DATA EXTRACT START
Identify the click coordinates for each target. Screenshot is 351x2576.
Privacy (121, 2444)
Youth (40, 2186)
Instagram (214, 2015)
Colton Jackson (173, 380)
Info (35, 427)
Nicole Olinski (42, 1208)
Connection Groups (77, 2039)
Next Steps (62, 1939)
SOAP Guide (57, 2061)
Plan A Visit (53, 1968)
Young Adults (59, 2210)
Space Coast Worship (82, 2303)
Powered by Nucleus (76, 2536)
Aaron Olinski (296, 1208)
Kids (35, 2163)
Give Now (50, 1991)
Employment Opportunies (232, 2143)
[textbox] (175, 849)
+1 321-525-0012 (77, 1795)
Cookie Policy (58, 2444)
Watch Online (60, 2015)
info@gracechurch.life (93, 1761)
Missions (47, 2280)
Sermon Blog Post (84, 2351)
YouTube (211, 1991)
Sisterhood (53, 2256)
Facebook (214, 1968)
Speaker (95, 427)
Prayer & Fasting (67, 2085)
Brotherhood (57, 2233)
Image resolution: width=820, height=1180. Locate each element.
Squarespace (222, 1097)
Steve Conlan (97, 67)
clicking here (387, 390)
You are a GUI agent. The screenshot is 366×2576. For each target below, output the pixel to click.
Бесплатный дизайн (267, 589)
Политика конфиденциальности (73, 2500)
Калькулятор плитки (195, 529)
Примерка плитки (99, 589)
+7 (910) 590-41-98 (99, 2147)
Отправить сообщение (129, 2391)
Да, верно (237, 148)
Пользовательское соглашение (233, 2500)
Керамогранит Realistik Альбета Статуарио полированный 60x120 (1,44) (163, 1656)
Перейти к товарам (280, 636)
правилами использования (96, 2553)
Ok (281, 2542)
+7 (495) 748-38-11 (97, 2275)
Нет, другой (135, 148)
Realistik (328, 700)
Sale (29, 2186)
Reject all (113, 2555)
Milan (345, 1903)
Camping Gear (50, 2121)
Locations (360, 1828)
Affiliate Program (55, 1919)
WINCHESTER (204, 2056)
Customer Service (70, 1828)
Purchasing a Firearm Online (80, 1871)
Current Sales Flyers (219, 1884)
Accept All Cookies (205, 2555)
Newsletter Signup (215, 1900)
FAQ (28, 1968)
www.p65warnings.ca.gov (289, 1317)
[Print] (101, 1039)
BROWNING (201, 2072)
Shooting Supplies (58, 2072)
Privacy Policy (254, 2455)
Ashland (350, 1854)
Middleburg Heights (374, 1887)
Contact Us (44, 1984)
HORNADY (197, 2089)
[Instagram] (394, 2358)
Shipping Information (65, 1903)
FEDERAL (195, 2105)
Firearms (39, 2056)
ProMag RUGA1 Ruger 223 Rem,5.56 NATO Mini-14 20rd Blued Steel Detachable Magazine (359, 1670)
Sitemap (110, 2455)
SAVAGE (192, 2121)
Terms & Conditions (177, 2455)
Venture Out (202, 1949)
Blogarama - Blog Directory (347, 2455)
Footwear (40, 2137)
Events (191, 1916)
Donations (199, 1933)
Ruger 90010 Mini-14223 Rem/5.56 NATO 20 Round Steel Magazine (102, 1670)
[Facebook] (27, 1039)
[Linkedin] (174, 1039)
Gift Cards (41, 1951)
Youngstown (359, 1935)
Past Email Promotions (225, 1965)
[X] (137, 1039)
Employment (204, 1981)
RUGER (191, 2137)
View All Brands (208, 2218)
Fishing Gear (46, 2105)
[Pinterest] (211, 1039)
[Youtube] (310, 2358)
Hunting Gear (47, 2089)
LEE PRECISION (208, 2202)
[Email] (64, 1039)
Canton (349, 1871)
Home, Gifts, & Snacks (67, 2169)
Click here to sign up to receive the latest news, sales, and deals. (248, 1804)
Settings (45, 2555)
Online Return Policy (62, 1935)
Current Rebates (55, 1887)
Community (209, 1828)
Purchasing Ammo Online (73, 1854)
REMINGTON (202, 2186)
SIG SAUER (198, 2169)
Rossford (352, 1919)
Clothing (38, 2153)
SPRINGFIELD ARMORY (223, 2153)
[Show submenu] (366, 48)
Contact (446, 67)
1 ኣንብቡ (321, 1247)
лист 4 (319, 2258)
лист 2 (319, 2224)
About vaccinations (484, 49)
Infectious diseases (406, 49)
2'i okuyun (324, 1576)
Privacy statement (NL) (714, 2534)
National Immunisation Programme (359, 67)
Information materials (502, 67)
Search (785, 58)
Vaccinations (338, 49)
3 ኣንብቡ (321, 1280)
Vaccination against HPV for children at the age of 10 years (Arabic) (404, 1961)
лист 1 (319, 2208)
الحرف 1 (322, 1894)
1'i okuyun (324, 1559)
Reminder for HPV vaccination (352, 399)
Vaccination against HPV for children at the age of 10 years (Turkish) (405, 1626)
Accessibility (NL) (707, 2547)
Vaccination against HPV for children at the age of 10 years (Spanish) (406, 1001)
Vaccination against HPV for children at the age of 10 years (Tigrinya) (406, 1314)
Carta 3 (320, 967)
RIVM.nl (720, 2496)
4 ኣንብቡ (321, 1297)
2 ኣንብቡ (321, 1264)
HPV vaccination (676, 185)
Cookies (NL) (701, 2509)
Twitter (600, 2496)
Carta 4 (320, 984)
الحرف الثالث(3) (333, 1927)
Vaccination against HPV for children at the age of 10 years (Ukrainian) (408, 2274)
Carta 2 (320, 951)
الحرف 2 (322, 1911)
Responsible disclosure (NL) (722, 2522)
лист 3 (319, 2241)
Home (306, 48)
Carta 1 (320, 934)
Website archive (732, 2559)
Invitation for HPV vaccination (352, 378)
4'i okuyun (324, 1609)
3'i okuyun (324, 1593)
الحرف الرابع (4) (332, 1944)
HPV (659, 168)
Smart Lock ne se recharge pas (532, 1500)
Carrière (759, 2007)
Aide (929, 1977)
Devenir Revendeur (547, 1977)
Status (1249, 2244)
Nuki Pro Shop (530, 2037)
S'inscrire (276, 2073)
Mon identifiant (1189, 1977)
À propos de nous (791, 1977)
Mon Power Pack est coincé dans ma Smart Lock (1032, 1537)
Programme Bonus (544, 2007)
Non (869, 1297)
DATA EXTRACT END
- [TASK DESCRIPTION]:
The answer consists of every line above in which the word "NATO" occurs.

- [EXERCISE SOLUTION]:
ProMag RUGA1 Ruger 223 Rem,5.56 NATO Mini-14 20rd Blued Steel Detachable Magazine (359, 1670)
Ruger 90010 Mini-14223 Rem/5.56 NATO 20 Round Steel Magazine (102, 1670)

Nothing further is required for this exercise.